▶ _Text segment_:
• Search
  • LinkedIn
  • Instagram

Say it in stone

Nina Morgan considers a chicken-and-egg situation

Words by Nina Morgan
28 February 2024
Follow
The Museum Building, Trinity College Dublin built in 1853-1857

The Museum Building, Trinity College Dublin built in 1853-1857

While not exactly siblings – more like cousins perhaps – the buildings that house the Oxford University Museum of Natural History (OUMNH) and the Museum Building at Trinity College in Dublin share a common ancestry. The Trinity College Museum Building opened in 1857, and the OUMNH in 1860. Both were designed by the Irish architectural firm Deane and Woodward, with the younger partner, Benjamin Woodward, responsible for much of the design. The aim of both museums was to teach and promote science. And to promote their scientific messages, both made extensive use of decorative stones and realistic carving of animals and plants to symbolise and illustrate natural history.

▶ _Instructions to follow_: In the text about the Oxford and Dublin museum buildings, which architectural firm designed both?

▶ _Data block_:

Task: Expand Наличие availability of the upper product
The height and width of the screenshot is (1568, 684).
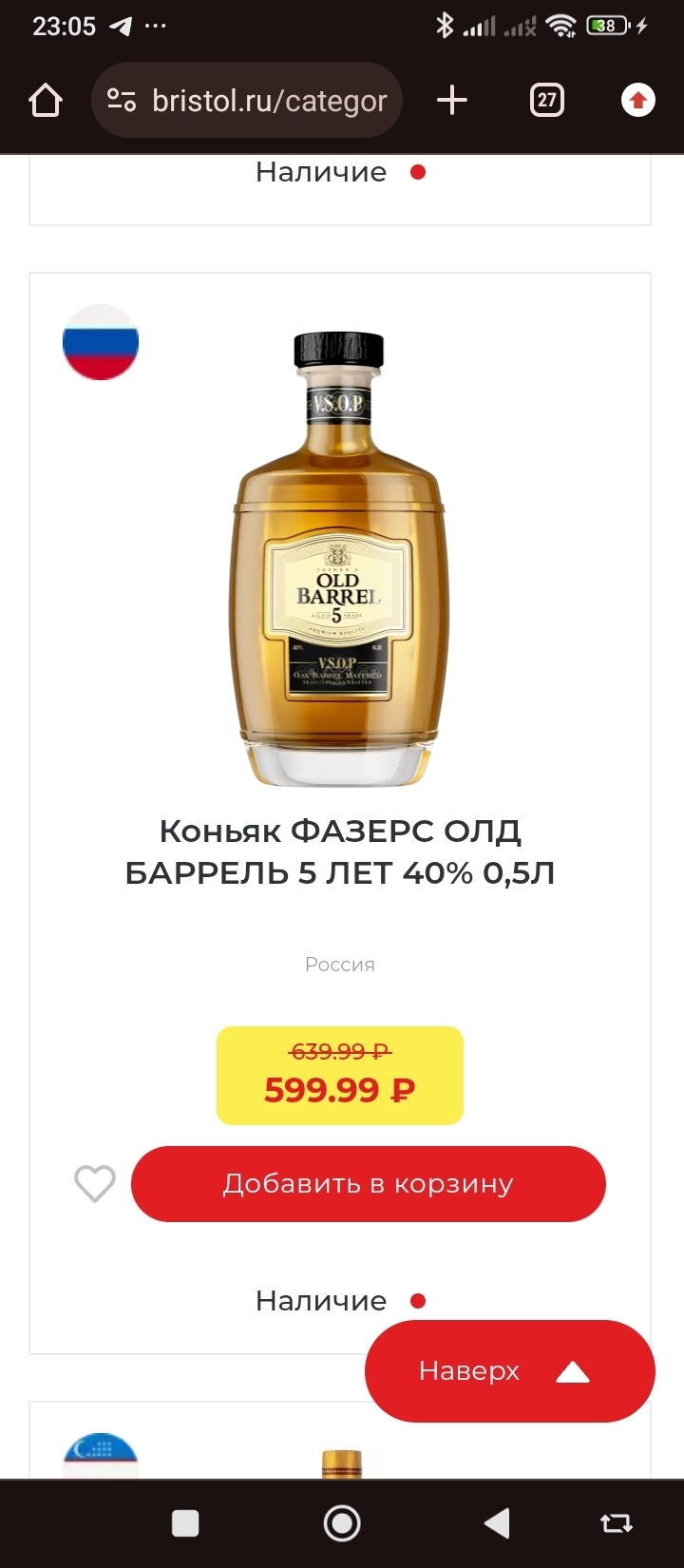Action: coord(340,172)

▶ _The solution_: The Irish firm Deane and Woodward designed both.